Blocking androgens causes inflammation and prostate disease/cancer

Yet another study striking directly the incredibly corrupt theory known as the “androgen hypothesis” – i.e. that androgens are the cause of many of the issues aging males experience, especially prostate enlargement (BPH) and/or prostate cancer. For almost a century now, the so-called standard of care “treatment” has been androgen deprivation therapy. Originally done through physical castration, the medical profession has gradually shifted its choices to more palatable forms of “treatment”, which are nothing but chemical forms of castration. The administration of antiandrogenic drugs like finasteride, dutasteride, flutamide, bicalutamide, spironolactone, etc is the current standard of care, yet rates of both benign and malignant prostate diseases continue to increase, and an ever larger proportion of the newly diagnosed prostate cancers are of the so-called high aggressive and castration-resistant type, which usually kill the patient within a few years after diagnosis. There has been solid circumstantial evidence that low, not high, androgen levels lead to prostate disease in males. In fact, the ultimate “villain” of urology – dihydrotestosterone (DHT) – is approved as treatment of prostate enlargement in several European countries under the trade name Andractim. However, despite the commercial and clinical success of Andractim, its more widespread usage has been limited by a lack of proposed mechanism of (beneficial) action. The study below may change that by providing evidence that the presence of the androgen receptor, and thus the ability of androgens to exert their effects, is crucial to preventing cell leakiness, as well as preventing production of inflammatory cytokines. Blocking androgen’s effects had the opposite effects and resulted in a highly inflammatory state (that likely won’t be localized to the prostate), as well as drastically increased cell proliferation (hallmark of cancer). To make matters worse, the authors suspect that the increased inflammation as a result of blocking androgen’s effects (or lowering their levels) further inhibits the ability of androgens to exert their effects, thus resulting in a vicious cycle. If that is the case, it may turn out that most cases/deaths of prostate disease and prostate cancer are largely iatrogenic…

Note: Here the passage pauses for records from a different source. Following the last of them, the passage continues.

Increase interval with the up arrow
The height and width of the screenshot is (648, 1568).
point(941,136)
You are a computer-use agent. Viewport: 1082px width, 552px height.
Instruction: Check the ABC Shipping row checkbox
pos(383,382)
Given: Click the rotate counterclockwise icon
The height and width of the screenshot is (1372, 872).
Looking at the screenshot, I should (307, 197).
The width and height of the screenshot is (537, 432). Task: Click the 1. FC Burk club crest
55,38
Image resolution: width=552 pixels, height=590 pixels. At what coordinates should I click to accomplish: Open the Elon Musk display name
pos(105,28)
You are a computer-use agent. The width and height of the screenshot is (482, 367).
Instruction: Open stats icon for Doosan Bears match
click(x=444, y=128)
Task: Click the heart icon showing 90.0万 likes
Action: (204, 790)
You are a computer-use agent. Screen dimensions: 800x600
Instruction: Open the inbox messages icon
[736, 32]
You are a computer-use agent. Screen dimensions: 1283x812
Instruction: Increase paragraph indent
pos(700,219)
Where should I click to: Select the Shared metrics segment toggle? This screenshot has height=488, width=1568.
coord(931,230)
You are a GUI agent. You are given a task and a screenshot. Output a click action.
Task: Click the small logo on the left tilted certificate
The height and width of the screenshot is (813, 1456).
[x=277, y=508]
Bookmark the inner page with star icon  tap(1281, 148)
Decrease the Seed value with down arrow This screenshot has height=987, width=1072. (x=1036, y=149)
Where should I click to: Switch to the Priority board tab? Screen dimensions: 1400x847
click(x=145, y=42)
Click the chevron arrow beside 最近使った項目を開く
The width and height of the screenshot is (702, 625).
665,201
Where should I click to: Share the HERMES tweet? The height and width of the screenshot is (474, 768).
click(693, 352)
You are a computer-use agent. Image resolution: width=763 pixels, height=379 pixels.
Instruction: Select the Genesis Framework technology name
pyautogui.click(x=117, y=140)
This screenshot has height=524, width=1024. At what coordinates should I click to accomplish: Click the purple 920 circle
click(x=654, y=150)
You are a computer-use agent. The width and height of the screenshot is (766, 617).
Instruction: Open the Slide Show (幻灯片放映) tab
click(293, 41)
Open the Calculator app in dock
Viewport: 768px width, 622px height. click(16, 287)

https://www.cell.com/molecular-cell/fulltext/S1097-2765(16)30412-9

https://www.sciencedaily.com/releases/2016/09/160901124828.htm

“…”When we deleted the androgen receptor in a fraction of prostate epithelial cells called luminal cells, the cells produced mediators of inflammation called cytokines, which the luminal cells normally don’t do. Deletion of the androgen receptor also resulted in defects in tight junctions — connections between two adjacent cells that close the space between them,” said Xin. “In normal cells, tight junctions are intact and molecules, such as mediators of inflammation, cannot leak into surrounding areas. But in the luminal cells in which the androgen receptor was deleted, tight junctions were not intact and cytokines produced by the luminal cells could leak into surrounding areas.” The scientists observed that the ‘leaked cytokines’ promoted the recruitment of immune cells, especially macrophages and T cells, into the prostatic microenvironment. These immune cells then secreted additional cytokines, such as IL-1, that subsequently attracted more immune cells. In addition, IL-1 induced stromal cells to secrete growth factors that stimulated the proliferation of cells in the prostate, including luminal cells and basal epithelial cells. “In summary, deleting the androgen receptor triggers an inflammatory response that promotes cell proliferation,” said Xin. “In the process, some luminal cells that rely on androgen signaling for their survival will die, but, at the same time, the chain of events creates a signal that promotes luminal cell proliferation. Our result that disruption of androgen receptor signaling in luminal cells can drive inflammation is consistent with the observation that luminal cells of inflamed human prostate glands have fewer androgen receptors than luminal cells from non-inflamed prostates. Our results, however, do not rule out that inflammation can affect androgen receptor expression. It is possible that this is a vicious cycle.”